Case two A woman is forced to jump from a moving car after her ex-boyfriend grabs her head and threatens to kill them both. The poor man apparently just couldn’t accept that the relationship was over. That’s why he was stalking her, driving past her house, making hundreds of phone calls and saying he would bury her if she dated anyone else. 

Just imagine her fear when, while driving a speeding car, he decided that if they couldn’t be together “we are going out together’’. She jumped. She jumped from the moving car. He didn’t deny any of that — and pleaded guilty to a swag of domestic violence-type offences.

But then the excuses flowed. He was a contributing member of society. He pleaded guilty early. He came from a good background. He had even previously worked — until he lost his job as a result of drug use.

Case three In the same court, another man avoided jail after pleading guilty to raping his little sister. The court heard how he was unsophisticated and naive, how he was homeschooled, and how he was introduced to child exploitation by an older man he had met online.

Excuses. Excuses. Excuses.
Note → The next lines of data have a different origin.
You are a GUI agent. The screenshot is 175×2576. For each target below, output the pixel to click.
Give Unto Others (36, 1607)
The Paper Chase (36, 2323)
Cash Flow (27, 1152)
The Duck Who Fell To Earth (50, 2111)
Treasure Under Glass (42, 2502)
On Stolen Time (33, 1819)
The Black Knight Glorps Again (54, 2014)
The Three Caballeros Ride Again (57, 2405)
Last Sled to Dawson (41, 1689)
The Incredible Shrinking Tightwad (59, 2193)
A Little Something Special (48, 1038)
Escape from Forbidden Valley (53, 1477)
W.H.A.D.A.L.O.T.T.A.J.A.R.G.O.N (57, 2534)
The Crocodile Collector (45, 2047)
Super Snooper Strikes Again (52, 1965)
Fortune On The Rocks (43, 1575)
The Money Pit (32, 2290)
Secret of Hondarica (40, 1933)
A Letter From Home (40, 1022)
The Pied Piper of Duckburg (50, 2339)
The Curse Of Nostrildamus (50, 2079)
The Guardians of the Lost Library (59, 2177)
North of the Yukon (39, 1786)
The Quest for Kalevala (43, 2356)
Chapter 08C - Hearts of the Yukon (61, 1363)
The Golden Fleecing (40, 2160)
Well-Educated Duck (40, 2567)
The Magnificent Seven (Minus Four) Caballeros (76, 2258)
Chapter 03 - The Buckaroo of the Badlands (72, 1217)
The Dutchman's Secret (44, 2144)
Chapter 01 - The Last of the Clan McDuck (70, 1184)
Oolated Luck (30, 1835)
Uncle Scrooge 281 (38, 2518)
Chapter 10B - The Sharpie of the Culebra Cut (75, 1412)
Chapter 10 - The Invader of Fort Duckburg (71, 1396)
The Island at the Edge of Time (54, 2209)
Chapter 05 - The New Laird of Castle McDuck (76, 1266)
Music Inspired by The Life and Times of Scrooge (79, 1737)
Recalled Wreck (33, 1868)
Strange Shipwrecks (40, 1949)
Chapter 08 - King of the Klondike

They are allowed as part of a defence, but the problem is that they are — too often — lessening how we see bad behaviour. And it’s particularly the case in domestic violence prosecutions. He only wanted to contact her. He couldn’t accept the relationship was over. They been together for a decade. Blah. Blah. Blah.

In politics, too, our leaders routinely have a reason why they are not doing something, why they are breaking an election promise, and why they are ignoring a community push for change.

The establishment of a federal commission of inquiry is a perfect case in point, and Prime Minister Scott Morrison can weave words and obfuscate as much as he likes. But it was promised, and it hasn’t happened.

The same goes for election promise after election promise. And at some point, explanations become excuses, and our expectations fall with them. Perhaps the onus needs to be more on us to refuse to accept them. A rapist is a rapist, irrespective of his negligent background. A tax dodger is a tax dodger, even if his wife left him. And in politics a broken promise is still a broken promise.

If we ask for more, and set the bar higher, who knows? It might even lead to better behaviour.

If you or someone you know is impacted by sexual assault or violence, call 1800RESPECT on 1800 737 732 or visit 1800RESPECT.org.au. In an emergency, call 000.

Survivors of abuse can find support by calling Bravehearts at 1800 272 831 or the Blue Knot Foundation at 1300 657 380. The Kids Helpline is 1800 55 1800. 

For counselling, advice and support for men in NSW, Victoria and Tasmania who have anger, relationship or parenting issues, call the Men’s Referral Service on 1300 766 491. Men in WA can contact the Men’s Domestic Violence Helpline on 1800 000 599.